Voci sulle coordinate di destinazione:
►

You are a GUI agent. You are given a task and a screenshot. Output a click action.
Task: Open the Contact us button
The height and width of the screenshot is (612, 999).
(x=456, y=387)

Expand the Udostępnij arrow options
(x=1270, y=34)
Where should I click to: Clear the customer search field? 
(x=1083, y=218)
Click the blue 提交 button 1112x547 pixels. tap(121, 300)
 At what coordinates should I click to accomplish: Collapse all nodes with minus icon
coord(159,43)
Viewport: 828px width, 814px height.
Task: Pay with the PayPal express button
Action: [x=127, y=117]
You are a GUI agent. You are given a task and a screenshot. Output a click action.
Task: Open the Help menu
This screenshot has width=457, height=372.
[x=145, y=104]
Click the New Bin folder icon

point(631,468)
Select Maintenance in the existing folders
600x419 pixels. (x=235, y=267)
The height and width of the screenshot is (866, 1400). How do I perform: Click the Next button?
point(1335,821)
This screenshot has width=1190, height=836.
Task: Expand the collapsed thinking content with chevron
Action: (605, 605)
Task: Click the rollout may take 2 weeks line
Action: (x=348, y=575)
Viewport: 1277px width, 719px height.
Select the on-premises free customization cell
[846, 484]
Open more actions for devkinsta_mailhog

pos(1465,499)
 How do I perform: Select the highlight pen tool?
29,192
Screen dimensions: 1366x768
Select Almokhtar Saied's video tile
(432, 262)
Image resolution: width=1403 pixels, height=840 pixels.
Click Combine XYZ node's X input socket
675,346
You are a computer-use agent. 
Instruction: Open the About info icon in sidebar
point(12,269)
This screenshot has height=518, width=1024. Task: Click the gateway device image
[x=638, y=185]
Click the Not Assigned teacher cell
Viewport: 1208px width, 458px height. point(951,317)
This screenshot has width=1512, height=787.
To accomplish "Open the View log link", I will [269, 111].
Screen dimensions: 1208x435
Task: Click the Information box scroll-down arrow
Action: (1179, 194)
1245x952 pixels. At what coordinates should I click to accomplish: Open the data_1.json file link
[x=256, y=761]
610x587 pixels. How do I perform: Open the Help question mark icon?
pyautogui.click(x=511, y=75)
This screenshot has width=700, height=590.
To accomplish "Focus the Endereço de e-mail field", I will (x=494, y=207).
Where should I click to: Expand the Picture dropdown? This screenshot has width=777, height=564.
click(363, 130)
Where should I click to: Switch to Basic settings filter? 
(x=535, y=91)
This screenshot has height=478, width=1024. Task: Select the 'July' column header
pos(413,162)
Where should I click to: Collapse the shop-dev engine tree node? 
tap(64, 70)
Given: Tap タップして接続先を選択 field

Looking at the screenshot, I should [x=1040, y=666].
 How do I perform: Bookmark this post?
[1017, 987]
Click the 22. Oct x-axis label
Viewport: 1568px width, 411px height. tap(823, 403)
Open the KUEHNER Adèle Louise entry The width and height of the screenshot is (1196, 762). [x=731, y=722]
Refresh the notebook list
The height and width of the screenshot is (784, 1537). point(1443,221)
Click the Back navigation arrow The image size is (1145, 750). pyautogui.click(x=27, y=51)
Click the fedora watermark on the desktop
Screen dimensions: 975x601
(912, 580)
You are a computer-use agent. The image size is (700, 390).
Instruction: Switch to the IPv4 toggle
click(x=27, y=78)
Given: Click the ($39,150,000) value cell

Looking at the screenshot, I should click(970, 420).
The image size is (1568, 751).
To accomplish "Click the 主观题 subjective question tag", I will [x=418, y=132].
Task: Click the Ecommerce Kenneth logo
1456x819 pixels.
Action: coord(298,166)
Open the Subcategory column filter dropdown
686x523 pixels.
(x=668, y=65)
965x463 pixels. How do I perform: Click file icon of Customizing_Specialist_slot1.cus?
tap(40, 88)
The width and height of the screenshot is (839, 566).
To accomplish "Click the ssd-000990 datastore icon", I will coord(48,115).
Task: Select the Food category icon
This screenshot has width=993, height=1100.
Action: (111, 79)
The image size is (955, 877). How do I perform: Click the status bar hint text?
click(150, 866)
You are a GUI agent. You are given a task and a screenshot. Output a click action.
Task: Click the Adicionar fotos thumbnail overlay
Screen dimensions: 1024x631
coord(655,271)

◄

▸ **Problema breve**
Formatta tutti i dati sopra come tabella Markdown con le colonne «N.» e «Testo», numerando le righe in ordine e tralasciando quelle vuote.

▸ **Soluzione dell'esercizio**
| N. | Testo |
|---|---|
| 1 | You are a GUI agent. You are given a task and a screenshot. Output a click action. |
| 2 | Task: Open the Contact us button |
| 3 | The height and width of the screenshot is (612, 999). |
| 4 | (x=456, y=387) |
| 5 | Expand the Udostępnij arrow options |
| 6 | (x=1270, y=34) |
| 7 | Where should I click to: Clear the customer search field?  |
| 8 | (x=1083, y=218) |
| 9 | Click the blue 提交 button 1112x547 pixels. tap(121, 300) |
| 10 |  At what coordinates should I click to accomplish: Collapse all nodes with minus icon |
| 11 | coord(159,43) |
| 12 | Viewport: 828px width, 814px height. |
| 13 | Task: Pay with the PayPal express button |
| 14 | Action: [x=127, y=117] |
| 15 | You are a GUI agent. You are given a task and a screenshot. Output a click action. |
| 16 | Task: Open the Help menu |
| 17 | This screenshot has width=457, height=372. |
| 18 | [x=145, y=104] |
| 19 | Click the New Bin folder icon |
| 20 | point(631,468) |
| 21 | Select Maintenance in the existing folders |
| 22 | 600x419 pixels. (x=235, y=267) |
| 23 | The height and width of the screenshot is (866, 1400). How do I perform: Click the Next button? |
| 24 | point(1335,821) |
| 25 | This screenshot has width=1190, height=836. |
| 26 | Task: Expand the collapsed thinking content with chevron |
| 27 | Action: (605, 605) |
| 28 | Task: Click the rollout may take 2 weeks line |
| 29 | Action: (x=348, y=575) |
| 30 | Viewport: 1277px width, 719px height. |
| 31 | Select the on-premises free customization cell |
| 32 | [846, 484] |
| 33 | Open more actions for devkinsta_mailhog |
| 34 | pos(1465,499) |
| 35 |  How do I perform: Select the highlight pen tool? |
| 36 | 29,192 |
| 37 | Screen dimensions: 1366x768 |
| 38 | Select Almokhtar Saied's video tile |
| 39 | (432, 262) |
| 40 | Image resolution: width=1403 pixels, height=840 pixels. |
| 41 | Click Combine XYZ node's X input socket |
| 42 | 675,346 |
| 43 | You are a computer-use agent.  |
| 44 | Instruction: Open the About info icon in sidebar |
| 45 | point(12,269) |
| 46 | This screenshot has height=518, width=1024. Task: Click the gateway device image |
| 47 | [x=638, y=185] |
| 48 | Click the Not Assigned teacher cell |
| 49 | Viewport: 1208px width, 458px height. point(951,317) |
| 50 | This screenshot has width=1512, height=787. |
| 51 | To accomplish "Open the View log link", I will [269, 111]. |
| 52 | Screen dimensions: 1208x435 |
| 53 | Task: Click the Information box scroll-down arrow |
| 54 | Action: (1179, 194) |
| 55 | 1245x952 pixels. At what coordinates should I click to accomplish: Open the data_1.json file link |
| 56 | [x=256, y=761] |
| 57 | 610x587 pixels. How do I perform: Open the Help question mark icon? |
| 58 | pyautogui.click(x=511, y=75) |
| 59 | This screenshot has width=700, height=590. |
| 60 | To accomplish "Focus the Endereço de e-mail field", I will (x=494, y=207). |
| 61 | Where should I click to: Expand the Picture dropdown? This screenshot has width=777, height=564. |
| 62 | click(363, 130) |
| 63 | Where should I click to: Switch to Basic settings filter?  |
| 64 | (x=535, y=91) |
| 65 | This screenshot has height=478, width=1024. Task: Select the 'July' column header |
| 66 | pos(413,162) |
| 67 | Where should I click to: Collapse the shop-dev engine tree node?  |
| 68 | tap(64, 70) |
| 69 | Given: Tap タップして接続先を選択 field |
| 70 | Looking at the screenshot, I should [x=1040, y=666]. |
| 71 |  How do I perform: Bookmark this post? |
| 72 | [1017, 987] |
| 73 | Click the 22. Oct x-axis label |
| 74 | Viewport: 1568px width, 411px height. tap(823, 403) |
| 75 | Open the KUEHNER Adèle Louise entry The width and height of the screenshot is (1196, 762). [x=731, y=722] |
| 76 | Refresh the notebook list |
| 77 | The height and width of the screenshot is (784, 1537). point(1443,221) |
| 78 | Click the Back navigation arrow The image size is (1145, 750). pyautogui.click(x=27, y=51) |
| 79 | Click the fedora watermark on the desktop |
| 80 | Screen dimensions: 975x601 |
| 81 | (912, 580) |
| 82 | You are a computer-use agent. The image size is (700, 390). |
| 83 | Instruction: Switch to the IPv4 toggle |
| 84 | click(x=27, y=78) |
| 85 | Given: Click the ($39,150,000) value cell |
| 86 | Looking at the screenshot, I should click(970, 420). |
| 87 | The image size is (1568, 751). |
| 88 | To accomplish "Click the 主观题 subjective question tag", I will [x=418, y=132]. |
| 89 | Task: Click the Ecommerce Kenneth logo |
| 90 | 1456x819 pixels. |
| 91 | Action: coord(298,166) |
| 92 | Open the Subcategory column filter dropdown |
| 93 | 686x523 pixels. |
| 94 | (x=668, y=65) |
| 95 | 965x463 pixels. How do I perform: Click file icon of Customizing_Specialist_slot1.cus? |
| 96 | tap(40, 88) |
| 97 | The width and height of the screenshot is (839, 566). |
| 98 | To accomplish "Click the ssd-000990 datastore icon", I will coord(48,115). |
| 99 | Task: Select the Food category icon |
| 100 | This screenshot has width=993, height=1100. |
| 101 | Action: (111, 79) |
| 102 | The image size is (955, 877). How do I perform: Click the status bar hint text? |
| 103 | click(150, 866) |
| 104 | You are a GUI agent. You are given a task and a screenshot. Output a click action. |
| 105 | Task: Click the Adicionar fotos thumbnail overlay |
| 106 | Screen dimensions: 1024x631 |
| 107 | coord(655,271) |